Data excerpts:
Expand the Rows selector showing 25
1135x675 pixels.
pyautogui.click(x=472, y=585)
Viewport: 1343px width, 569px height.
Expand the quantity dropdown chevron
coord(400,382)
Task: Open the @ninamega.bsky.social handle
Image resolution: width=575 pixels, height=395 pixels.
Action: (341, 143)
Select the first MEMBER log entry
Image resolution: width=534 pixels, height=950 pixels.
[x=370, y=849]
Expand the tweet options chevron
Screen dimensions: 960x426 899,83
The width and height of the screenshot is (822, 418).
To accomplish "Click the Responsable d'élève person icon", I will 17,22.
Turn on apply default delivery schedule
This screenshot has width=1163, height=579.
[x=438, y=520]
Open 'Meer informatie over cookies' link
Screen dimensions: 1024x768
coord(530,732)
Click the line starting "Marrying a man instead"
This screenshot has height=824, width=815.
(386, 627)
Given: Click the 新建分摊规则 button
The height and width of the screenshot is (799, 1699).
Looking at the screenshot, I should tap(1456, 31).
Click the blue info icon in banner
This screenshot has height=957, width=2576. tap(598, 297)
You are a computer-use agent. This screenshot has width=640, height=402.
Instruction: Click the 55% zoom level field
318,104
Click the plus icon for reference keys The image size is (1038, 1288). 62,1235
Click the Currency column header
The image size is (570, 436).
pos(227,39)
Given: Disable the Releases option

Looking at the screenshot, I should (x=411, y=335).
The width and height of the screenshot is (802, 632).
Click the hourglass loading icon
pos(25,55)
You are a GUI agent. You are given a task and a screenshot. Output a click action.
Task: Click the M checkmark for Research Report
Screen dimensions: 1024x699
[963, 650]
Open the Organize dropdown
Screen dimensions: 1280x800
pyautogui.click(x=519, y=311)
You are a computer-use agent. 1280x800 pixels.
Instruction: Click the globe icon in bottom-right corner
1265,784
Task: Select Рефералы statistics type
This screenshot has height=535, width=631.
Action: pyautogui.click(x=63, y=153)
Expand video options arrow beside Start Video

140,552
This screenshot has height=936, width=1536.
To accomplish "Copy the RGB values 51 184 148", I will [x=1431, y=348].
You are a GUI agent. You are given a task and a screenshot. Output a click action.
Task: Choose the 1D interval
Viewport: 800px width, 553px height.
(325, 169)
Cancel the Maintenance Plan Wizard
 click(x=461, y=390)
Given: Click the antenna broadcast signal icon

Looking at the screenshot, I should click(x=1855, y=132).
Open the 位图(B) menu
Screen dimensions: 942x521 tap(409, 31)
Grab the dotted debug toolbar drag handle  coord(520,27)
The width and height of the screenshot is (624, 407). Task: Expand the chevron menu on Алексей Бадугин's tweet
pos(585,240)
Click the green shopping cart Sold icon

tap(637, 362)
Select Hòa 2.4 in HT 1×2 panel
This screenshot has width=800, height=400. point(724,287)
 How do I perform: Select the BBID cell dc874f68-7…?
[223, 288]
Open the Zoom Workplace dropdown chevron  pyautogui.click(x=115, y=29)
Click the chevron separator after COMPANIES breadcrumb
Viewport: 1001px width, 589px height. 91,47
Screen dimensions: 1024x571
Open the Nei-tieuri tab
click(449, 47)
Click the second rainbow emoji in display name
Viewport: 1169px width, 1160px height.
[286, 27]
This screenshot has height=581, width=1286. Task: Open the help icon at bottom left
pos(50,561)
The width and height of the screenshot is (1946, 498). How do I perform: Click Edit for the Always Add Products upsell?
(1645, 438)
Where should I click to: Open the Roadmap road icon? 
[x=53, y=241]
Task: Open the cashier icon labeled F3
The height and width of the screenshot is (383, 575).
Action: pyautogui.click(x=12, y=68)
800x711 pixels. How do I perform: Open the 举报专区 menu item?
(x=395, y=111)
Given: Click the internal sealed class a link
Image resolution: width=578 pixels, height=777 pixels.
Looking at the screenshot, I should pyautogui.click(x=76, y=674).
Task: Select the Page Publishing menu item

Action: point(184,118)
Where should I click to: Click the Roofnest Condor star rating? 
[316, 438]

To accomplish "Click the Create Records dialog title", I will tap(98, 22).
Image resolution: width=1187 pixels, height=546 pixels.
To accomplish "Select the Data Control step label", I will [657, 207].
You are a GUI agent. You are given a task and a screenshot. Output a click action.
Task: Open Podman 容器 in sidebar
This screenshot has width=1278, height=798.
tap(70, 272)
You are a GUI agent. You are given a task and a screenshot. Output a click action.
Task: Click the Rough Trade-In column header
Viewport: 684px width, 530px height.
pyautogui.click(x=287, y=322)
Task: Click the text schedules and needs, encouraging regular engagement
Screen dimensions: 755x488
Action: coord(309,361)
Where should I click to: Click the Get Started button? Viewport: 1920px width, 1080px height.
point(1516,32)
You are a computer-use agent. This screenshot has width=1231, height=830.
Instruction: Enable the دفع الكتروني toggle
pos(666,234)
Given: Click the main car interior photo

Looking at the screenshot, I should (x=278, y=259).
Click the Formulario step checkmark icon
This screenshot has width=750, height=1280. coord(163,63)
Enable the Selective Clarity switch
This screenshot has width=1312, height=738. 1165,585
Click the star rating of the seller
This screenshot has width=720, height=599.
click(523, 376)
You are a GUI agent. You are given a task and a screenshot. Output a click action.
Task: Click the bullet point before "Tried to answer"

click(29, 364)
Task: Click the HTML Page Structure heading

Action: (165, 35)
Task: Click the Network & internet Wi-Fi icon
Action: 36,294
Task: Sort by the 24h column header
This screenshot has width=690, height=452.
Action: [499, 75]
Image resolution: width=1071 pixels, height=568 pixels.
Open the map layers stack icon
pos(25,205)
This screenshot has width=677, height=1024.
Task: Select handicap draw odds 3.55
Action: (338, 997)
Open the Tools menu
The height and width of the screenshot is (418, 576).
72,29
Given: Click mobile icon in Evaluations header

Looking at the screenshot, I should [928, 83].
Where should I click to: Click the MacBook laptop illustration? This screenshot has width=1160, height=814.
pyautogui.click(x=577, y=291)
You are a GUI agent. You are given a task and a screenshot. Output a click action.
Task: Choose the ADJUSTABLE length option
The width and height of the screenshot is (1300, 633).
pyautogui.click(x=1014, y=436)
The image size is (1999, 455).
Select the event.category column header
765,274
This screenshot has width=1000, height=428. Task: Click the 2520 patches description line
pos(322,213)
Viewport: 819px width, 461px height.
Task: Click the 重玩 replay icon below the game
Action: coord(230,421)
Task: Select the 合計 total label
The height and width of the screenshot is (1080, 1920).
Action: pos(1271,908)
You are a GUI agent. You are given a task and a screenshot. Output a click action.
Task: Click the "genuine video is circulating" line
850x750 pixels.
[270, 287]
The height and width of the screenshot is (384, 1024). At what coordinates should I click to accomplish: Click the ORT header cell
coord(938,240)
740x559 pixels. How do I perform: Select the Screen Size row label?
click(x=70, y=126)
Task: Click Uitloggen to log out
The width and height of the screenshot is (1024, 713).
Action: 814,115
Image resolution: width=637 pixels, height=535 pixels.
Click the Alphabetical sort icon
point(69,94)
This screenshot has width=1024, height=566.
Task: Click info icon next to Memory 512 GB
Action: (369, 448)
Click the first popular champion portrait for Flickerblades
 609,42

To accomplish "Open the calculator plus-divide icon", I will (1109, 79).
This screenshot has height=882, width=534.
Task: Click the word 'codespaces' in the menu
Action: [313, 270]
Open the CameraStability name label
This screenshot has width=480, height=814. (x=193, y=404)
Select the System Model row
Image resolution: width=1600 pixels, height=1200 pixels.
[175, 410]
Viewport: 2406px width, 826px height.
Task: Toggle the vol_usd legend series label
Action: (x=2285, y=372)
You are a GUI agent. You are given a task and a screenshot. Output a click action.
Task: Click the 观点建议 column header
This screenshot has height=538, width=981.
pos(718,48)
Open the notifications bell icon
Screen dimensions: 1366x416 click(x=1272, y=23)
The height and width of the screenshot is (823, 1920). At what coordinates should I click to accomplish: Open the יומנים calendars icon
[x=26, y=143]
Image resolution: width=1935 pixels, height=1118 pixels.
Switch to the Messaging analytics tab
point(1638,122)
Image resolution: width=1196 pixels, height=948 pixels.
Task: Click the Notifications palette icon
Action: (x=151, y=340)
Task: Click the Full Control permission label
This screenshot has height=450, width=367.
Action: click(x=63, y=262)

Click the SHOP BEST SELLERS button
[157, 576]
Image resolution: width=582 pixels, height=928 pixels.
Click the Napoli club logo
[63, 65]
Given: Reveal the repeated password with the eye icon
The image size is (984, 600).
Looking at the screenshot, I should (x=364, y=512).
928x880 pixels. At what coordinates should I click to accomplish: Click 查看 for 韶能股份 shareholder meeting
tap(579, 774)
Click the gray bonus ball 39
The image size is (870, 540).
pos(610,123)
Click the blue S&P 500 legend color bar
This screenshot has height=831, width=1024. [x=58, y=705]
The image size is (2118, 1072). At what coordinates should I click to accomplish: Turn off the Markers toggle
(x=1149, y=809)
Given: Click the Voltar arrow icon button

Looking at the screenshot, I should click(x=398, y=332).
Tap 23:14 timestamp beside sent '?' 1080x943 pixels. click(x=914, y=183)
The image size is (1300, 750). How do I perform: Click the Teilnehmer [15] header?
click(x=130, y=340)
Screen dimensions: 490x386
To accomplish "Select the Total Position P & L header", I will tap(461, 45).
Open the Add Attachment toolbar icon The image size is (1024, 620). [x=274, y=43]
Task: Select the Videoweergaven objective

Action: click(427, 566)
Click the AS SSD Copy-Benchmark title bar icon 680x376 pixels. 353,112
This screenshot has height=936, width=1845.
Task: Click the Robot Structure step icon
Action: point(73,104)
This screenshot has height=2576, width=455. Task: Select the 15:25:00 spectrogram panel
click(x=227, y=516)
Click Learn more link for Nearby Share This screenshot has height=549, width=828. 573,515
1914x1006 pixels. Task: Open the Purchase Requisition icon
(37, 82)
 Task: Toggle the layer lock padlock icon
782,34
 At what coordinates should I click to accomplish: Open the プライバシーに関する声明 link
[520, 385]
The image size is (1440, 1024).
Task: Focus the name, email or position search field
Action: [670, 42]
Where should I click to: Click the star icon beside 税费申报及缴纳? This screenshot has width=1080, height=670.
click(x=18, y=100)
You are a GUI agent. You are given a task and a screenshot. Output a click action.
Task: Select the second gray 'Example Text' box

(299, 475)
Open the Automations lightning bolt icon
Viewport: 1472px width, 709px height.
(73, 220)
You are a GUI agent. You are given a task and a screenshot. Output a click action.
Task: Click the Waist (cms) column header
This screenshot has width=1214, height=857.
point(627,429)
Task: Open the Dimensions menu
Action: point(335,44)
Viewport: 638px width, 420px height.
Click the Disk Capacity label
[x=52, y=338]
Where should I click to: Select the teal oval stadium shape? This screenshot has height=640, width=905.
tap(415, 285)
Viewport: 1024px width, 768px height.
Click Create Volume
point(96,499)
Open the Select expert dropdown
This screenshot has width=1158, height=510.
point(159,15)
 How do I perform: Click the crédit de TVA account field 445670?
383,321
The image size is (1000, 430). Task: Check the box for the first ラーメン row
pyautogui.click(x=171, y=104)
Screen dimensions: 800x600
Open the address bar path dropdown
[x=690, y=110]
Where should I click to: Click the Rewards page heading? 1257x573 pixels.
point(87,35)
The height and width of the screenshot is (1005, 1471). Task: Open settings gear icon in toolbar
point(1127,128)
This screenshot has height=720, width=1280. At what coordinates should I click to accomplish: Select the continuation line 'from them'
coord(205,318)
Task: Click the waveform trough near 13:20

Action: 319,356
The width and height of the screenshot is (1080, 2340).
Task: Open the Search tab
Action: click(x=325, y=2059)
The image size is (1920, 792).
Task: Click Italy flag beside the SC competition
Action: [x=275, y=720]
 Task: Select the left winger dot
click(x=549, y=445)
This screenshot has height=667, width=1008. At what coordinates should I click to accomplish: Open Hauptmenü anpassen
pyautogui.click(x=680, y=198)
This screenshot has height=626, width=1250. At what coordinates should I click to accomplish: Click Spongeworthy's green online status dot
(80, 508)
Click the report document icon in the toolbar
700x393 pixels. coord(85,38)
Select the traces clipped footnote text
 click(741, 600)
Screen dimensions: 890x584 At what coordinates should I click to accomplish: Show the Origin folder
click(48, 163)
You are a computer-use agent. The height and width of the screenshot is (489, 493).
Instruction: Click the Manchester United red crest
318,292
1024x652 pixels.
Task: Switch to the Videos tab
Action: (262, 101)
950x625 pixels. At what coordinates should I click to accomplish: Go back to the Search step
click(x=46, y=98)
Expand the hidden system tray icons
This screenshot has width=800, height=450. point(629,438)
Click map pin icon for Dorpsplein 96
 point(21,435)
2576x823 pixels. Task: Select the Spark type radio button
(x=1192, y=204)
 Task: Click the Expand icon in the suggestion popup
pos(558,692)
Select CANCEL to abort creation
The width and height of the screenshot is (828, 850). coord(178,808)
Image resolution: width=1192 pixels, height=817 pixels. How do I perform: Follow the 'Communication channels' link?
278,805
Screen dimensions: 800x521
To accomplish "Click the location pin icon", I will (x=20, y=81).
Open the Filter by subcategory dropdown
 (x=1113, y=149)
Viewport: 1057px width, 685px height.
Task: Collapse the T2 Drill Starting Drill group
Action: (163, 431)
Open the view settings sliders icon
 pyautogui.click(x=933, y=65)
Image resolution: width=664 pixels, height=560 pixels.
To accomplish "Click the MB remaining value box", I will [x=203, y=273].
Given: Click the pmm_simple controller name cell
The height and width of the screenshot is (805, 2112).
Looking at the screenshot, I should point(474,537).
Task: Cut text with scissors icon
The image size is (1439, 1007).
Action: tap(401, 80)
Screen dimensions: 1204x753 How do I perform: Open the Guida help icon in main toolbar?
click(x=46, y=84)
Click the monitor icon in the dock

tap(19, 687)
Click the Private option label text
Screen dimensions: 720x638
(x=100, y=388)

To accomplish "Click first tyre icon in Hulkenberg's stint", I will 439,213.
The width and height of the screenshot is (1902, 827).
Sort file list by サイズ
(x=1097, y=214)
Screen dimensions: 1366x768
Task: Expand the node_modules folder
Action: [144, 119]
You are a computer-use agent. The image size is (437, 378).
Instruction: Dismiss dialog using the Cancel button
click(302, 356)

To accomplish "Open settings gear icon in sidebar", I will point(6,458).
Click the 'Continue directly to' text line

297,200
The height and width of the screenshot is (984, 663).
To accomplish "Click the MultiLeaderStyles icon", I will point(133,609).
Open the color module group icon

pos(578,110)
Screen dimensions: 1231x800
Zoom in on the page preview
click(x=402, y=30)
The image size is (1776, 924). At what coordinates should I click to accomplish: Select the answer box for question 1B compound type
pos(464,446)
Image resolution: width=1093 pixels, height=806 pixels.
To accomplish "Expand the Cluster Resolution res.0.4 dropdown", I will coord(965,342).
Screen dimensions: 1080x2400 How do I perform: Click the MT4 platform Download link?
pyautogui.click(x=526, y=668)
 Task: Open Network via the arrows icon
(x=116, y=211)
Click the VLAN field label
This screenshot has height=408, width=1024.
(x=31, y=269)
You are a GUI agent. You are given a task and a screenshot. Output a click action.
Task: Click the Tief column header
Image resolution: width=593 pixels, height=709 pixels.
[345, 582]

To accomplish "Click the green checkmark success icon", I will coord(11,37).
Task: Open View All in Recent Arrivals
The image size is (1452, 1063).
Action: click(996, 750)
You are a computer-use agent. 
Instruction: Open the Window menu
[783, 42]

YOUR OBJECTIVE
The word "Choose" appears in some lines of the data. Copy every one of those lines.

EXERCISE ANSWER
Task: Choose the 1D interval
Task: Choose the ADJUSTABLE length option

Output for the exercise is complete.